GoldenEye, Pierce Brosnan’s debut as James Bond, revived the franchise after a six-year hiatus. So MGM’s United Artists wanted a follow up within two years’ time. The film had a $110 million budget, almost twice that of GoldenEye. That meant more resources but also more pressure.

Eon Productions for a time had employed writer Donald E. Westlake to do a story, which he said in interviews in 1995 concerned the U.K.’s 1997 return of Hong Kong to China.

For whatever reasons, Westlake didn’t work out and Eon hired Bruce Feirstein, who had done the final versions of GoldenEye’s script to have a go. Feirstein’s FIRST DRAFT (archived at the Universal Exports Web site) proved to be much different that the eventual final product.

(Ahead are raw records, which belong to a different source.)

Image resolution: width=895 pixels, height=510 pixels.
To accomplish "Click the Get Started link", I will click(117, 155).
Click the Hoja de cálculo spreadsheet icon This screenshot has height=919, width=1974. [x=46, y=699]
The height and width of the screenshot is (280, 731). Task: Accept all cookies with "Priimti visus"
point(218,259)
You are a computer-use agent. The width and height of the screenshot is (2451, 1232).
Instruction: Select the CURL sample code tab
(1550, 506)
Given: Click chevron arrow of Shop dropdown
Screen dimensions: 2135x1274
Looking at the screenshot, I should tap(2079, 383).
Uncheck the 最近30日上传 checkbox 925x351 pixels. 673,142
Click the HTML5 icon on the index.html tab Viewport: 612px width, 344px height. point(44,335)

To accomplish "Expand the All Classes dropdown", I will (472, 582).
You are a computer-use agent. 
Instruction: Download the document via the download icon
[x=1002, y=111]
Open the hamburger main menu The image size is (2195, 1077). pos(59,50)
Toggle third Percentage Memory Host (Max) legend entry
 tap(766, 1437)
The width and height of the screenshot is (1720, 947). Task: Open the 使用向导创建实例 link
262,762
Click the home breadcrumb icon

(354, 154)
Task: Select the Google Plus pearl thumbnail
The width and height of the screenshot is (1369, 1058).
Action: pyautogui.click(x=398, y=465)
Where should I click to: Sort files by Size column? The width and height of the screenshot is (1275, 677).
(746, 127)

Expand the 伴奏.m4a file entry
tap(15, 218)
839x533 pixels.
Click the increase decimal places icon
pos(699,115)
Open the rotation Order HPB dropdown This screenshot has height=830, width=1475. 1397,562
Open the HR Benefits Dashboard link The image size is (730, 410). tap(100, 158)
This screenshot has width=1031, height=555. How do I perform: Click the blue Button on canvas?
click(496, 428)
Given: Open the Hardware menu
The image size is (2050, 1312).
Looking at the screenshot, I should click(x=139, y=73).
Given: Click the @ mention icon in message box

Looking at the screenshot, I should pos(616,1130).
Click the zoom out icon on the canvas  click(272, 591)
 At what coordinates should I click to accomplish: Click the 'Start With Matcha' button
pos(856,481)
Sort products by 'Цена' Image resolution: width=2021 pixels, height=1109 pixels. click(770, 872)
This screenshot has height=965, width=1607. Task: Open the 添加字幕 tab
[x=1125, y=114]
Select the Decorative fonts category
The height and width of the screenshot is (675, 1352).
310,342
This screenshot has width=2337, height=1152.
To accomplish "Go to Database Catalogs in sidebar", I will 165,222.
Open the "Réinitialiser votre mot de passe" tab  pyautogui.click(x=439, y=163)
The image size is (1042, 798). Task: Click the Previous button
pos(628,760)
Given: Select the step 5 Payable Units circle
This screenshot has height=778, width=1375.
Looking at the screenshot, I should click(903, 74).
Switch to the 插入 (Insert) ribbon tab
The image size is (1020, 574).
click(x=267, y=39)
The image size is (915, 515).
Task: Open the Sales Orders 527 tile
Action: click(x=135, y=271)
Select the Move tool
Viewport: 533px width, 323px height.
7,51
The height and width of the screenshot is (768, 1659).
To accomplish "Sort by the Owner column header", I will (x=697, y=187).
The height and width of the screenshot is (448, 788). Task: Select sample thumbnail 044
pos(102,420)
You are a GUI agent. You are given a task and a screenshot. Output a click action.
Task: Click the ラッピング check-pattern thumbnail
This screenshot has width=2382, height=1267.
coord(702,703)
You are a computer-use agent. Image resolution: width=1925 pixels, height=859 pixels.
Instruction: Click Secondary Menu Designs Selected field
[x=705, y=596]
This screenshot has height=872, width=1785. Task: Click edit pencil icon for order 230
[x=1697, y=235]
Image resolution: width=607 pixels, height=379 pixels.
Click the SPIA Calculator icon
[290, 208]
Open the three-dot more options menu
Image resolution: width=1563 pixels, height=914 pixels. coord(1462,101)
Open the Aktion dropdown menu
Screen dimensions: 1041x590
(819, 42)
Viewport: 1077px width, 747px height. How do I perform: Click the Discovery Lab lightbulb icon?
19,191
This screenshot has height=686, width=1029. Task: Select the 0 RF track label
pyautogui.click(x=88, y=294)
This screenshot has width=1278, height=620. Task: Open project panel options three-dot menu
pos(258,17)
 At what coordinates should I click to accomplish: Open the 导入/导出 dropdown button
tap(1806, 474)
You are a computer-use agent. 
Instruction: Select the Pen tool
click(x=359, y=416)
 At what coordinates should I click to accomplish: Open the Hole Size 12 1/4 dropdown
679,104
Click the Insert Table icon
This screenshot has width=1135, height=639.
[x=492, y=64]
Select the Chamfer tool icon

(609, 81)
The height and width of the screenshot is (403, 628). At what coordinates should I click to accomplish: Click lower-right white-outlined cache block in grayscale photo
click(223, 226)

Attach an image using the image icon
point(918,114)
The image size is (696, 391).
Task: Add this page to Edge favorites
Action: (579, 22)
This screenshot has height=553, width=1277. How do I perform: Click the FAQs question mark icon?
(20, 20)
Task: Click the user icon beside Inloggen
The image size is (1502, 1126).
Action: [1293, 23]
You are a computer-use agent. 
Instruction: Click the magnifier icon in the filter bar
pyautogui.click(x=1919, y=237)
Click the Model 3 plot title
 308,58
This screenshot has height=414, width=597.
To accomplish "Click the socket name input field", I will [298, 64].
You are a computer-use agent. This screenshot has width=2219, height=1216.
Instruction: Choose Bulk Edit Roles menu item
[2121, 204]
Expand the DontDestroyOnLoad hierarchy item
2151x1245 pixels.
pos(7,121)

Feirstein’s first draft concerned the theft of gold being transferred back to the U.K. from Hong Kong. The villain, Elliot Harmsway, also plans to create a nuclear meltdown in Hong Kong, because he opposed the giveback.

Co-bosses Michael G. Wilson and Barbara Broccoli, working on their first film after the 1996 death of Eon co-founder Albert R. Broccoli, decided major surgery was in order. Other writers were summoned. Eventually, the Hong Kong angle was dropped; the movie would be out in December 1997, after the colony was returned to China. Sidney Winch, a former New York lawyer who runs a salvage ship, Feirstein’s female lead, was also a casualty.

In the rewriting process, a new heroine, Wai Lin, a Chinese agent, emerged. The move evoked Agent Triple-X from The Spy Who Loved Me two decades earlier. But the martial arts skills of actress Michelle Yeoh meant the new character would be deeply involved in the action sequences. One character that survived from Feirstein’s original story was Paris (Teri Hatcher), the villain’s wife who had a previous previous relationship with Bond.

Feirstein was then brought back to perform the final drafts of the revised storyline, in which a media mogul now named Elliott Carver (Jonathan Pryce) wants to start a U.K.-China war to boost ratings for his cable news empire and gain exclusive broadcasting rights in China. Feirstein ended up with the sole writing credit.

Director Roger Spottiswoode faced a tight deadline. The main until didn’t begin work until April 1, with the film set for a December release. The crew at one point was supposed to film in Vietnam but had to switch to Thailand. David Arnold, a new hire as composer, told journalist Jon Burlingame in an interview he had to score the movie in sections. That’s because the post-production time would be “non-existent,” Arnold told Burlingame. (To read a detailed account of filming, CLICK HERE for an article on the MI6 James Bond fan site.

In the end, the deadlines were met. Spottiswoode, in a commentary on the film’s DVD, while complimentary of Eon said he’d be in no hurry to repeat the experience. Michael G. Wilson, in interviews after the film came out, talked about being exhausted by the grind of making a 007 movie.

Tomorrow Never Dies ended up selling $339.5 million in tickets worldwide. That was down from GoldenEye’s $356.4 million (although Tomorrow’s U.S. ticket sales exceeded GoldenEye’s). All in all, it was plenty enough to ensure future film adventures for 007.